Correct automatic detection and tracking of vascular trees in MR, X-ray images and retinal images is of crucial importance for diagnosis of diseases (e.g. stenosis, artery vein malformation, diabetes), and for surgery planning. The automatic detection and tracking is very challenging and state-of-the art methods developed in industry and academia still fail in many relevant cases, due to:

1. topologically complex vascular structures involving bifurcations and crossings,

2. noisy images with low contrast (due to reduction of radiation dose or acquisition time),

3. too intensive user interaction (required for setting key-points and parameter settings).

To overcome these problems we apply automatic vessel tracking, vessel enhancement and analysis in medical images, via our Lie group techniques in orientation scores. Such an orientation score provides a comprehensive, overview of all oriented structures present in the 2D or 3D image. It enlarges the spatial image domain to the coupled space of positions and orientations, embedded in the Lie group of rigid body motions. Within the orientation score, we encode a complete disentanglement of all local orientations present in the image, allowing for generic, crossing-preserving, contextual image processing.

Applications of 2 examples of such kind of image processing will be shown:

·         Tracking and analysis of complex vascular structures in orientation scores of retinal and X-ray images. This is done along asymmetric, globally optimal, Finsler geodesics, which account for both crossings and bifurcations in vascular structures.  

·         Crossing-preserving diffusions via orientation scores of medical images. E.g. for enhancement of complex 3D vascular structures near the abdominal aorta in noisy 3D cone-beam CT scans.

In both cases we show that our approach out-performs the related method acting directly in the image domain, and promising combinations with machine learning are highlighted.

The techniques also apply to image processing of diffusion weighted MRI (DW-MRI) images, allowing for a more robust, reproducible, crossing-preserving, quantification of structural connectivity in brain-white matter.
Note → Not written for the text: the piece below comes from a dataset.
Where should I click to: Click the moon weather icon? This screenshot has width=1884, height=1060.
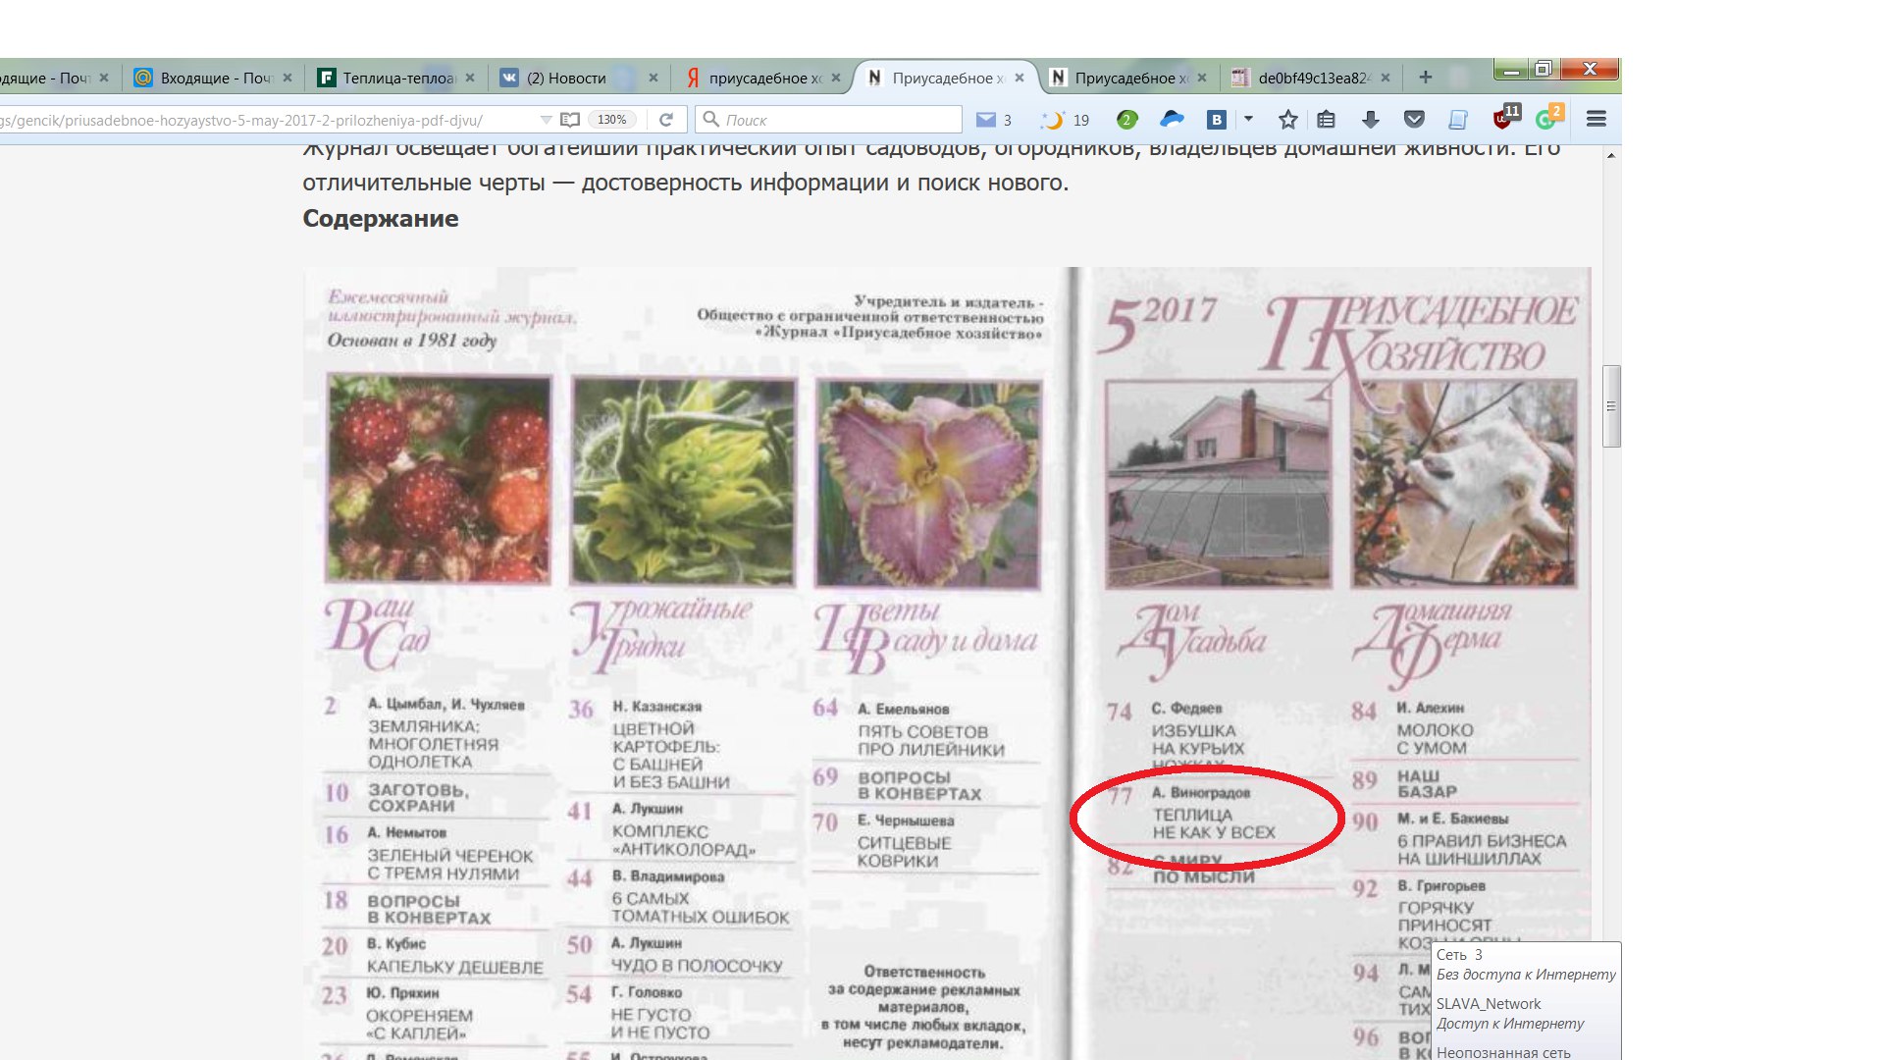1053,120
As an application (studied with Epilepsy Institute Kempenhaeghe) we consider the robust detection of the optic radiation in DW-MRI data of the brain, which is important for surgical planning in epilepsy surgery.  

The presented framework is part of a new Lie group analysis theory (solving open mathematical problems). In this talk we rather focus on its geometric intuitions, and its use for medical image processing.